● **About this exercise**: Send back every line of the data exactly.

Data for processing section start

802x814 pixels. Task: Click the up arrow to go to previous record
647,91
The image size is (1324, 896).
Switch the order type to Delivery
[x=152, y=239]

Data for processing section end

● **Written solution**:
802x814 pixels. Task: Click the up arrow to go to previous record
647,91
The image size is (1324, 896).
Switch the order type to Delivery
[x=152, y=239]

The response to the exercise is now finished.